- [ASSIGNED TASK]: Reproduce exactly the lines below, starting at the line that contains "This screenshot has height=552, width=980." and ending with the last line of the records, both included; leave out any pictures.

- [DATA TO EXAMINE]:
BEGIN

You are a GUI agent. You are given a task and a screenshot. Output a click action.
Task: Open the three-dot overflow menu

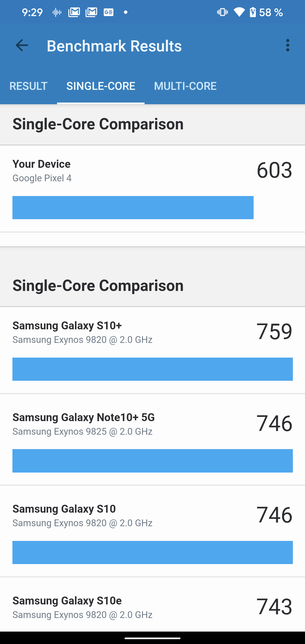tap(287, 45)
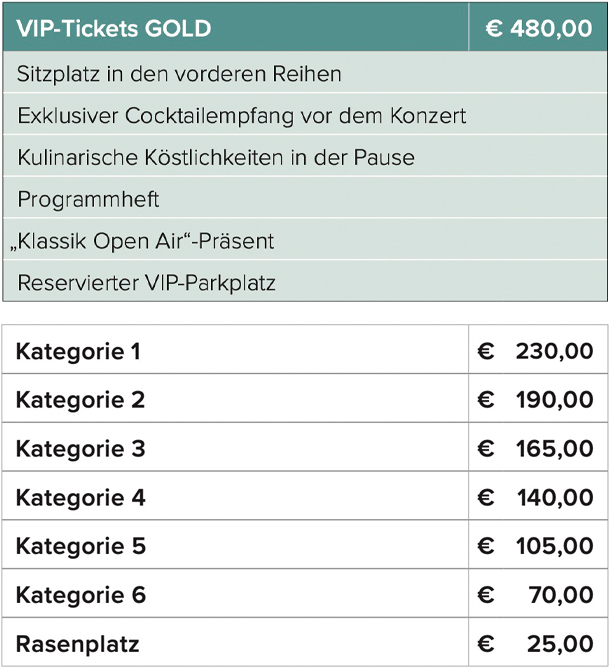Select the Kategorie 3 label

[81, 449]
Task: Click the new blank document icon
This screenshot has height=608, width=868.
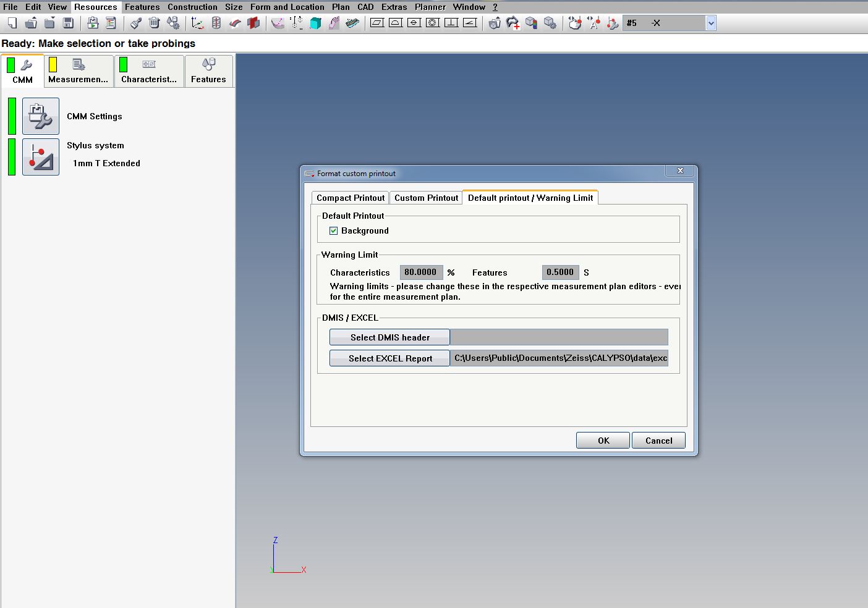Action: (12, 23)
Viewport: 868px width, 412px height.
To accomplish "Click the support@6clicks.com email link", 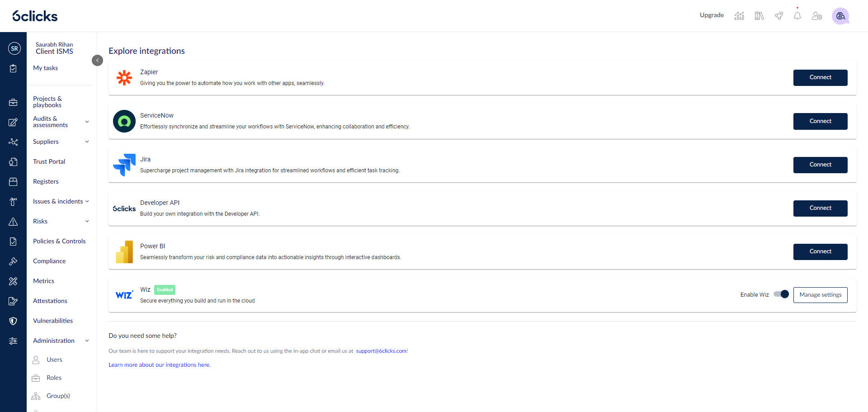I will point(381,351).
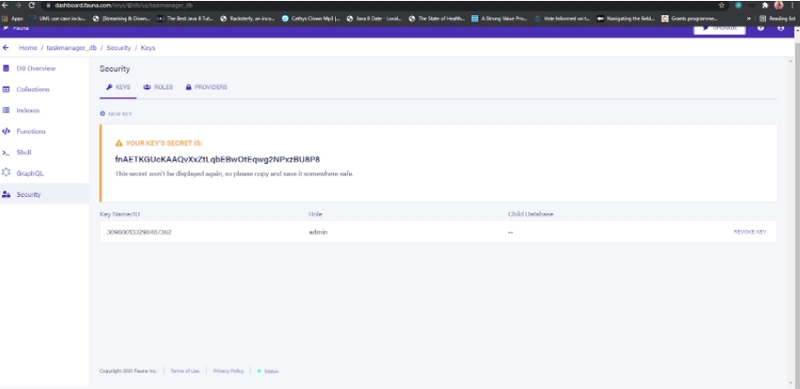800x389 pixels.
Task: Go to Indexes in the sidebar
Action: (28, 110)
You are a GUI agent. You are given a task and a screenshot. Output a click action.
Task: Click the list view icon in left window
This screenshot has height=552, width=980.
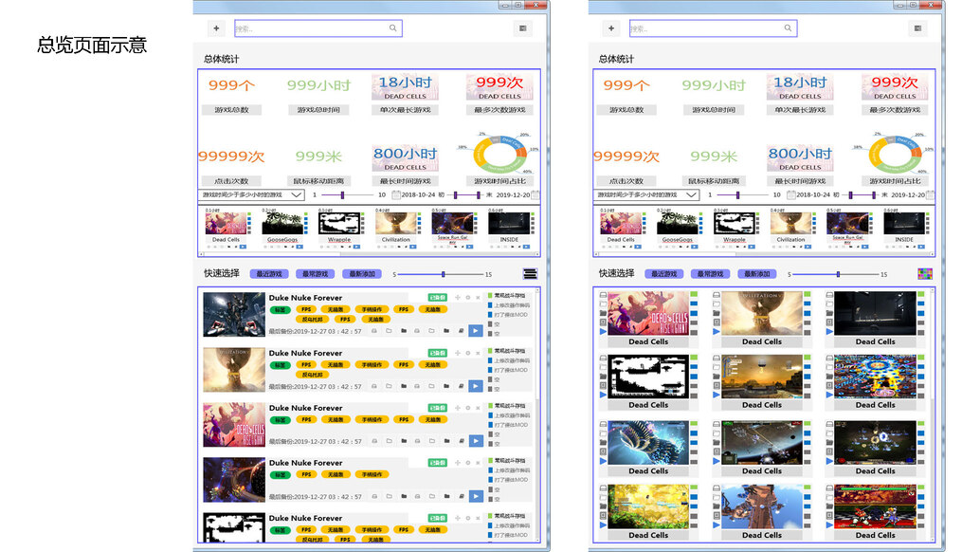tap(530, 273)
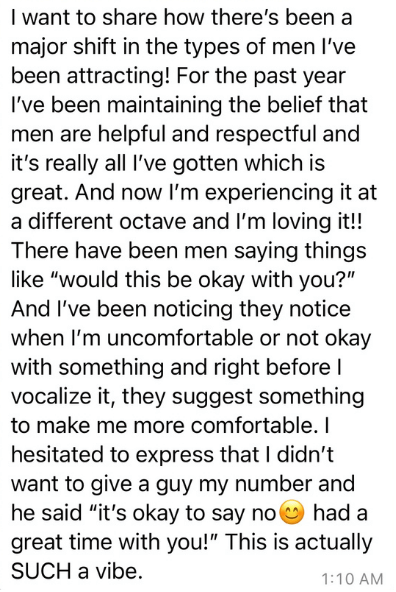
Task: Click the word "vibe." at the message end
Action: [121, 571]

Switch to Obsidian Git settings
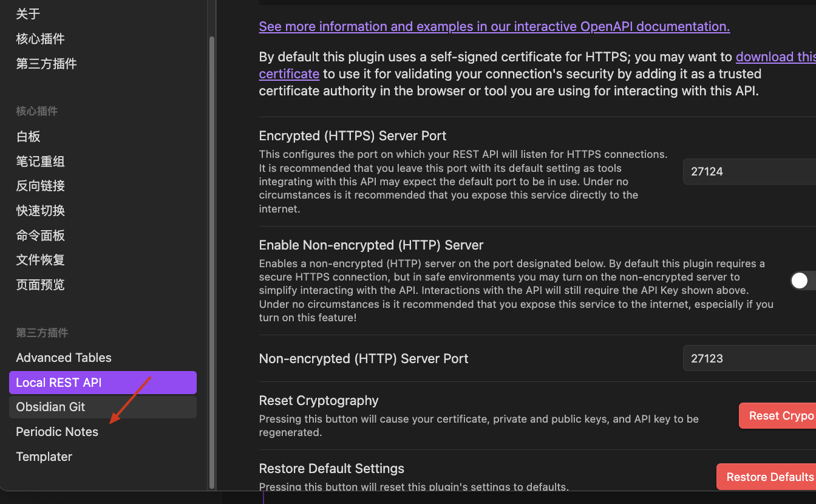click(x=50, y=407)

END

- [SOLUTION TO THE PROBLEM]:
This screenshot has height=552, width=980.
tap(530, 273)
Task: Click the word "vibe." at the message end
Action: [121, 571]

Switch to Obsidian Git settings
click(x=50, y=407)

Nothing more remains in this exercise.